Theme camps are one of the key components of vibrant regional Burning Man events. Theme camps are established by participants to enhance the experience for all participants.

Major theme camps from the last few years include "Alienz Coffee Shop", "BeDazzled", "Birthday Suits", "Burning Mail", "Camp Anvil", "Camp High Tea", "Camp Skaduwee", "Desert Magic", "Flow Arts Commune", "Fractal Chill Ethiopian Coffee House", "Love All Tennis", "Magical Mystery Mob", "New Beginnings", "Camp Now!", "Rust 'n Dust", "Smokescreen", "Space Cowboys", "State of Bliss", "Sunset Oasis", "The Emperor's New Theme Camp", "The Friend Zone", "The Grease Monkeys", "The Pancake People", "The Purple Spanking Booth", "The Steampunk Saloon", "The Tankwa Town Library", "The Theatre of Playful Banter", "The Vuvustasie", "The Wild Ass Saloon", "Vagabonds" and "WeR1 Soulstice". Each year, the number of Theme Camps grows in line with the increase in numbers.

"MOOP", or Matter Out Of Place, is the term for litter. Reducing and removing MOOP is part of the Leave No Trace philosophy.

AfrikaBurn also has its own community radio station, Radio Free Tankwa that originated from a theme camp (Radio ARRR). That broadcasts throughout the year online.

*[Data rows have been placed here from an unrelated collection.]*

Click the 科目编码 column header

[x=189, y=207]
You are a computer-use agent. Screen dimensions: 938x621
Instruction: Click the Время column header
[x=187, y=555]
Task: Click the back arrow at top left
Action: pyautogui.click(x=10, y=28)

== Desert Mutant Vehicles ==
These mobile art pieces consist of motorised vessels whether it be cars, bikes, couches, bars, creatures or boomboxes, amongst other things. In order for an application to be approved, the vessel has to be significantly modified and must receive a licence from the Department of Mutant Vehicles (the DMV). The same rules apply to e-Bike, scooters, trikes and tuk tuks with over 400 Watts of power. Safety is of the utmost importance and there are several regulations in place to ensure a safe experience for everyone.